For the foregoing reasons, the Court will grant the United States' Motion for Default Judgment as to Counts I and II (Doc. 13).

FootNotes


1. The final four defendants, Christian L. Santana, the Pennsylvania Department of Revenue, the Municipal Authority of Hazle Township, and Dentalcrafts Masters, LLC, were named because they may claim an interest in the Real Property. (See Doc. 1, at ¶¶ 6-9).
2. The Declaration of Angela S. Jones further states that as of February 1, 2017, the amount owed by the defendants for unpaid federal income taxes, statutory additions, interests, and penalties for the years 2000, 2002, 2005, 2009, 2010, 2011, 2012, 2013, and 2014, totaled $287,175. (Dec. of Angela S. Jones, Doc. 13-2, at ¶ 6).
3. The Government's Supplemental Brief in Support of its Motion for Default Judgment asserts that the April 17, 2006 assessment "was fully paid." (Doc. 19, at 2). Therefore, the Court will limit its analysis to the applicability of 26 U.S.C. § 6502(a) on the assessments of January 2, 2006.

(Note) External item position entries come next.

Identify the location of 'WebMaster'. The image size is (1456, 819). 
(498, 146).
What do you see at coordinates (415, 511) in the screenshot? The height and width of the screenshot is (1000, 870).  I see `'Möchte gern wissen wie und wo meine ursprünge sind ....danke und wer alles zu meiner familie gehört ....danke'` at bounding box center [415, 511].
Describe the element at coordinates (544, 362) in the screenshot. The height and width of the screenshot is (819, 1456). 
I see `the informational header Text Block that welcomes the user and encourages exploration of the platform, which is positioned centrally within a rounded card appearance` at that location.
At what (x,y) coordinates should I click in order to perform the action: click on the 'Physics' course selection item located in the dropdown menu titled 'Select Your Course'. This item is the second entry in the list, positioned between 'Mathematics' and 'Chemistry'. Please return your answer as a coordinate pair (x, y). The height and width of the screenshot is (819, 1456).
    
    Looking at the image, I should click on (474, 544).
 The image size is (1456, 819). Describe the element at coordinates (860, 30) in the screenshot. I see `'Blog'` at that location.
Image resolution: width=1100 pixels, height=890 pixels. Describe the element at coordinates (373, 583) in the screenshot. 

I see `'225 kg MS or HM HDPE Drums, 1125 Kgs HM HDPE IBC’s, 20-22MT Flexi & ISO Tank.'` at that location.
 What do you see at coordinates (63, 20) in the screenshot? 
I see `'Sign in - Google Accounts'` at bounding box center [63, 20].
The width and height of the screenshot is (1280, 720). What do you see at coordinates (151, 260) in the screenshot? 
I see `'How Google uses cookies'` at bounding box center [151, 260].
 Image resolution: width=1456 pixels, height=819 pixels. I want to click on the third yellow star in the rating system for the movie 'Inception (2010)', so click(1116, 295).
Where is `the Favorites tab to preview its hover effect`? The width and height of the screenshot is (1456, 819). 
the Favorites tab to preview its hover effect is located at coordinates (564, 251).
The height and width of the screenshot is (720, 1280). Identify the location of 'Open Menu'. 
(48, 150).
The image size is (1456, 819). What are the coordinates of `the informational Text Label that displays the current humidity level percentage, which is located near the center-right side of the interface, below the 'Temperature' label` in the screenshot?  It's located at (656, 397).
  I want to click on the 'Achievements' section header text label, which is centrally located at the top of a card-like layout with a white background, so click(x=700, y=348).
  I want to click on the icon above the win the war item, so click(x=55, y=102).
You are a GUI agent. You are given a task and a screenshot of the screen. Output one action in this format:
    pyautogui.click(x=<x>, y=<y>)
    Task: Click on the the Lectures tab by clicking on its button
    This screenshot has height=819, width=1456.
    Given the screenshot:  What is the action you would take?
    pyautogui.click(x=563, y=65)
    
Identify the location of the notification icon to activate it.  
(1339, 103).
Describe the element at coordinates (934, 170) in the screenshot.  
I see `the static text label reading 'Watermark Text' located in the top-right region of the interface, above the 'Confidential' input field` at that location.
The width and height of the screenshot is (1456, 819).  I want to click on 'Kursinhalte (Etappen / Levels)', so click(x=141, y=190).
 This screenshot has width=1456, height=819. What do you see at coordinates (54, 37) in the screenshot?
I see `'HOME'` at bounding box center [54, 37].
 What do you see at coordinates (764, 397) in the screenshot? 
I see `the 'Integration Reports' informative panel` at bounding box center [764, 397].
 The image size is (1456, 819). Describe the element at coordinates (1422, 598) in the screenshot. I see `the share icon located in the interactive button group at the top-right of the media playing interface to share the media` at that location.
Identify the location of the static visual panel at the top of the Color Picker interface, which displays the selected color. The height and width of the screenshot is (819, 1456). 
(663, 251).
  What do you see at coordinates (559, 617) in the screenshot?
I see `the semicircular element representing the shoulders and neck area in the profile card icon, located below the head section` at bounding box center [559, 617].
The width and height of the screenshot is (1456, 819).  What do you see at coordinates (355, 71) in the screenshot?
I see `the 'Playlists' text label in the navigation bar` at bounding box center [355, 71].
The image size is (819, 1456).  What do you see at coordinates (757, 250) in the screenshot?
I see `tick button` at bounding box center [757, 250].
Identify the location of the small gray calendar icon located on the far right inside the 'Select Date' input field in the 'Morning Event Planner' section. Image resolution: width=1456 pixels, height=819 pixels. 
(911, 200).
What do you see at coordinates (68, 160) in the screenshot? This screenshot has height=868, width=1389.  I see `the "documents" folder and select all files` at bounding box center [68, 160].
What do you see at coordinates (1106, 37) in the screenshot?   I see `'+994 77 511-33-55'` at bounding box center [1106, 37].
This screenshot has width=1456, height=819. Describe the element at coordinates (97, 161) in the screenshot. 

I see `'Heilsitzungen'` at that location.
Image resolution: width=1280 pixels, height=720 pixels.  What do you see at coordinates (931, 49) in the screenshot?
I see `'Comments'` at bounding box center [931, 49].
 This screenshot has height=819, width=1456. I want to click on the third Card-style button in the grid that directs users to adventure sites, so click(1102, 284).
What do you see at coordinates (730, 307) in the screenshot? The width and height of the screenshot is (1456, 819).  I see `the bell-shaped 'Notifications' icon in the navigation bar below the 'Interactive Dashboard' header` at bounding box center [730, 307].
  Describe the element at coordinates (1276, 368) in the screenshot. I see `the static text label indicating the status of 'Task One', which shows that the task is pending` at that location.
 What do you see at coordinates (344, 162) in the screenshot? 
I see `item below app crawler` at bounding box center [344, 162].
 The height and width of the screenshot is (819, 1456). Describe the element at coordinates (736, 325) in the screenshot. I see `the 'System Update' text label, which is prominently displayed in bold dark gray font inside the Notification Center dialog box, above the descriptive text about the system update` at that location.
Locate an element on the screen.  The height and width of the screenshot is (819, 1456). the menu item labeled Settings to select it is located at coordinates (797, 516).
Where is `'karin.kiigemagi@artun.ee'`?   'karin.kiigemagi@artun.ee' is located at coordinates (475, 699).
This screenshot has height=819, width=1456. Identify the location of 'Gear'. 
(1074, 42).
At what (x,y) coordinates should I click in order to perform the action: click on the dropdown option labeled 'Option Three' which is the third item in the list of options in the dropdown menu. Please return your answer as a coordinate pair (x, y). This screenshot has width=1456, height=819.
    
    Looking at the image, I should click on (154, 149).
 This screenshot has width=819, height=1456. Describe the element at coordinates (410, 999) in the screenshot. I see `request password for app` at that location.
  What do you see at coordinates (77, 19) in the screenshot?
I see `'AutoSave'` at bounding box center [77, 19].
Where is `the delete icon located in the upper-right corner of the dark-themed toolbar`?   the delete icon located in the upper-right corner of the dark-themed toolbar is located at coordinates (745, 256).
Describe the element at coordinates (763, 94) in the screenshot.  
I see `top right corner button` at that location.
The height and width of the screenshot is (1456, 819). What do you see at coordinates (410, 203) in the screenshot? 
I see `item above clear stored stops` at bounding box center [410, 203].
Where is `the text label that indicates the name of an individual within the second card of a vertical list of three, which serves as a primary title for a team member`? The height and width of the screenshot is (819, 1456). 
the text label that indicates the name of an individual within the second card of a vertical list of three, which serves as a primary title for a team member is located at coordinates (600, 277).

4. There are 203 days between January 7, 2013 and July 29, 2013. Although the Supplemental Declaration of Angela S. Jones states that the statute of limitations on collections was tolled for 203 days and was therefore extended to July 23, 2016 (Supp. Dec. of Angela S. Jones, at ¶¶ 5(a), (b)), this number fails to take into account the additional 30 days statutorily allotted to the IRS after the rejection is served on the taxpayer. Regardless, the earliest the statute could have run was July 23, 2016, which was four days after the United States filed its Complaint.
5. The Declaration of Angela S. Jones states that as of February 1, 2017, the unpaid balance for the assessments in Count II totaled $50,849. (Dec. of Angela S. Jones, Doc. 13-2, at ¶¶ 7-9).